§ **Work item**:
Return the following lines and nothing else: the one holding "The height and" and all those after it in the records below, unchanged, minus any pictures.

§ **Data section**:
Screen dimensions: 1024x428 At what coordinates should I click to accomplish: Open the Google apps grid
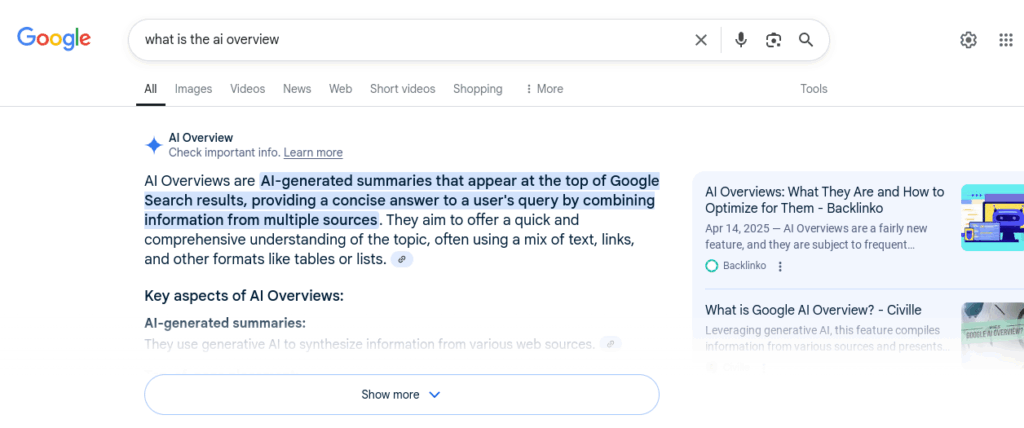(1006, 40)
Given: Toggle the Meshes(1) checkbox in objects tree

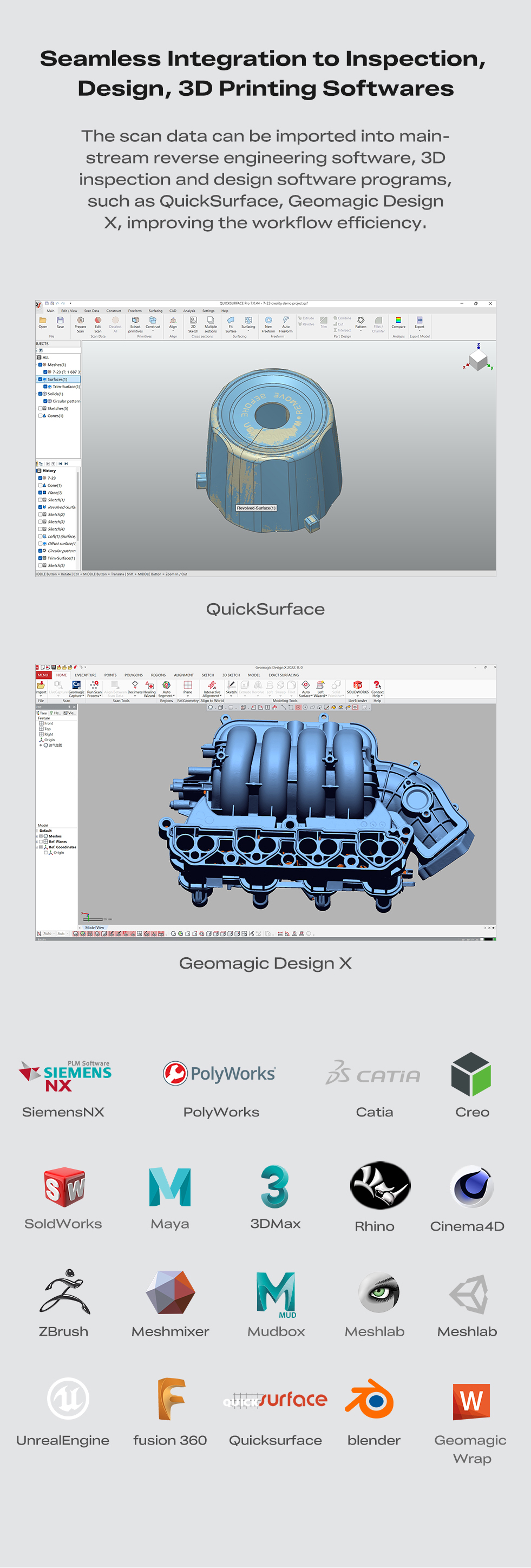Looking at the screenshot, I should tap(40, 364).
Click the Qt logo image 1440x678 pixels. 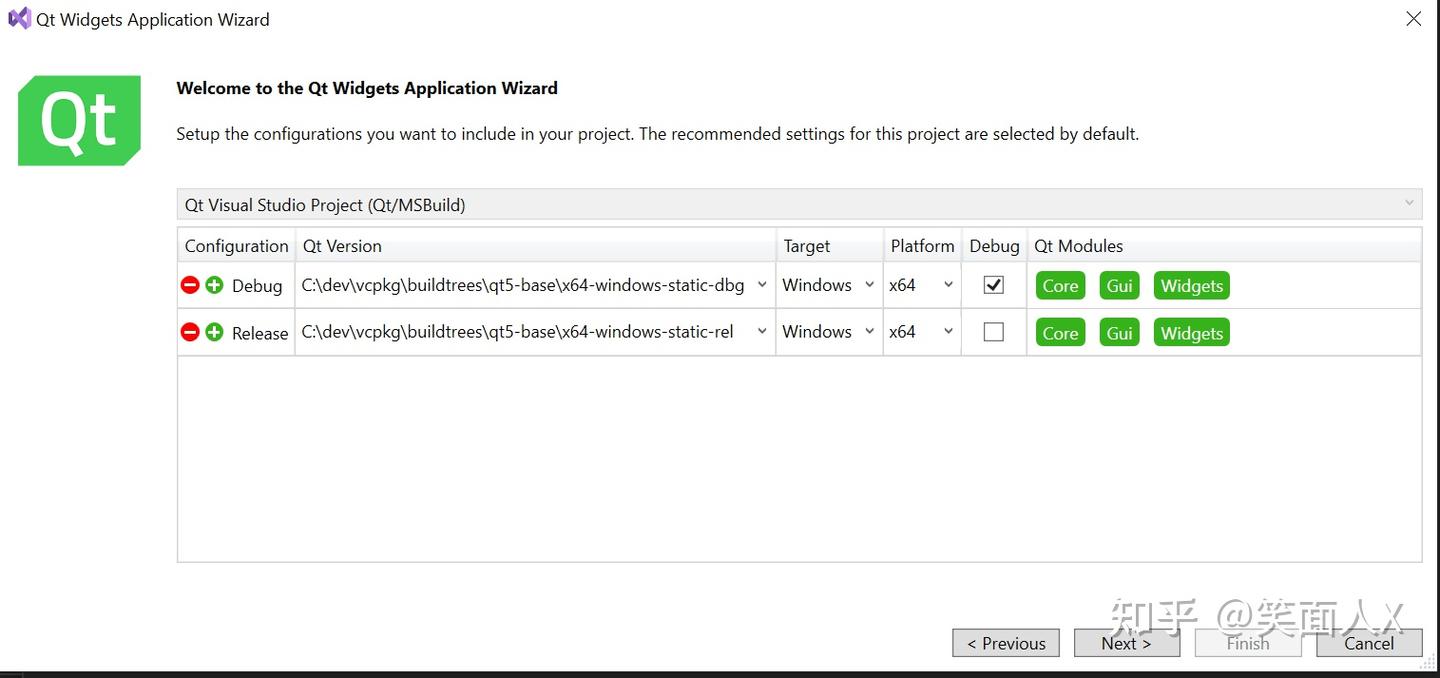tap(79, 121)
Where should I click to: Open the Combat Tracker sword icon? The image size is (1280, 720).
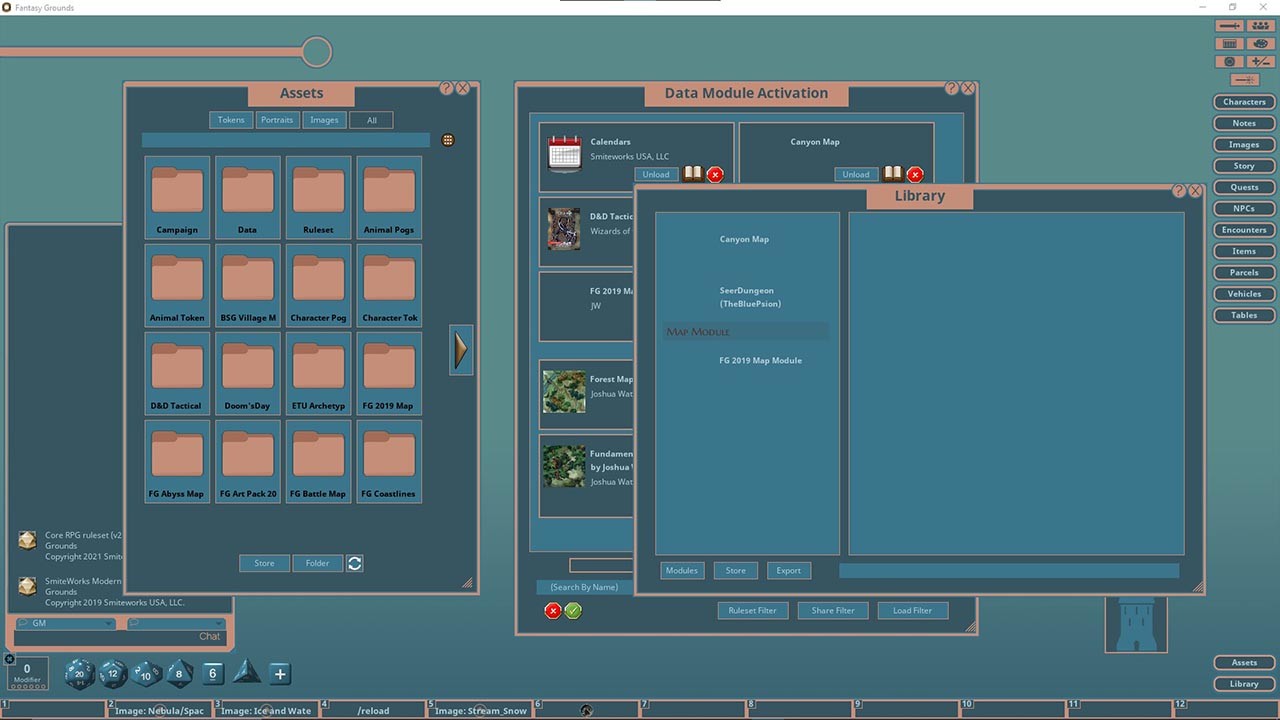(1229, 25)
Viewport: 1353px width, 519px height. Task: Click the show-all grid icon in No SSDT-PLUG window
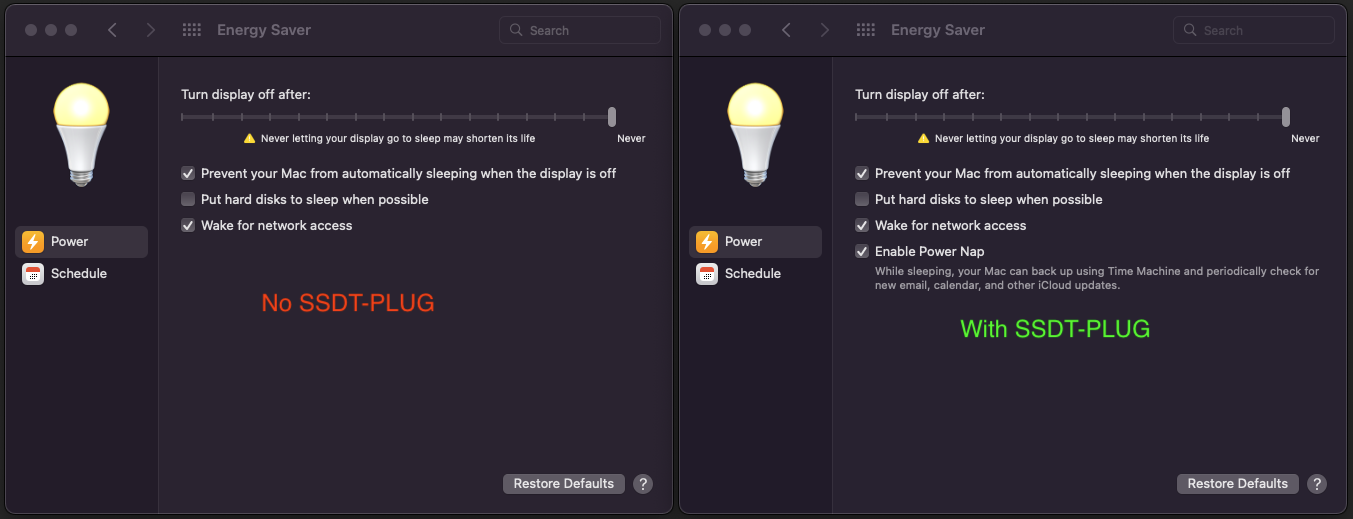(x=192, y=30)
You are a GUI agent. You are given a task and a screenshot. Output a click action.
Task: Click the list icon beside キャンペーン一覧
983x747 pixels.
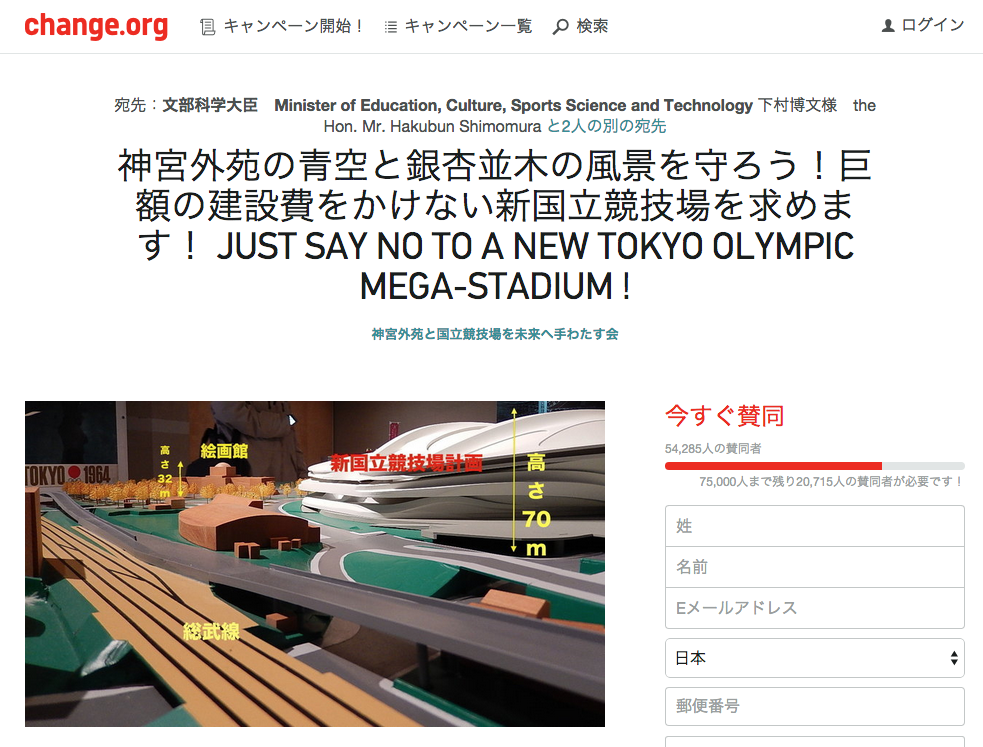390,27

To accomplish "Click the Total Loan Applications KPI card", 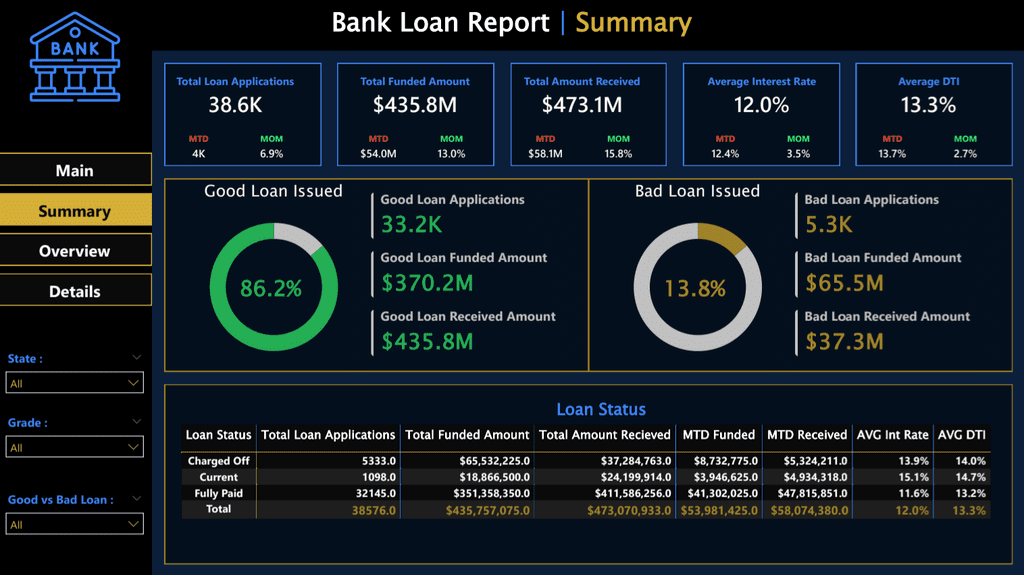I will [x=243, y=114].
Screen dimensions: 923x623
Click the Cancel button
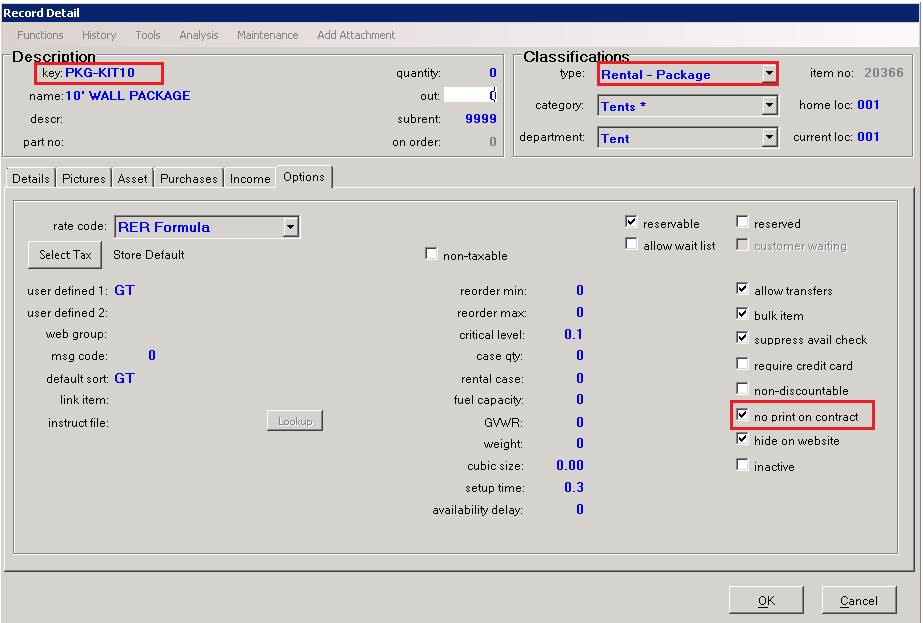click(x=858, y=600)
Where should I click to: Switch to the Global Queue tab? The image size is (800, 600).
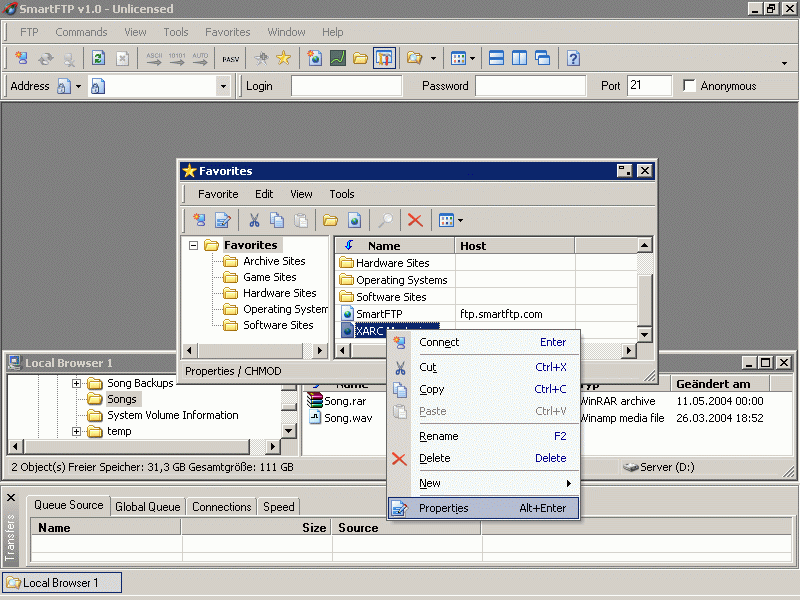click(x=147, y=507)
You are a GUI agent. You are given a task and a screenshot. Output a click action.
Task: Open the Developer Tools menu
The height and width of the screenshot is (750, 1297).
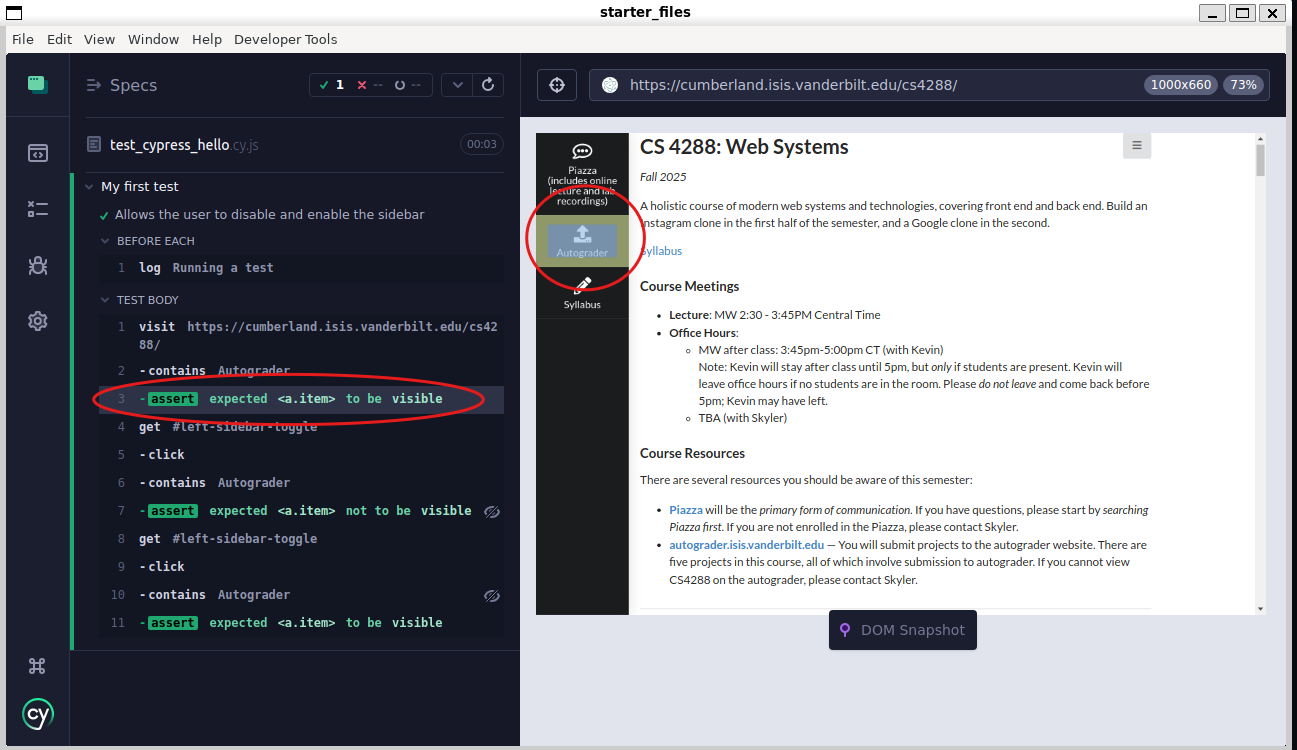coord(285,39)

§ **Answer to the exercise**:
The height and width of the screenshot is (750, 1297).
coord(285,39)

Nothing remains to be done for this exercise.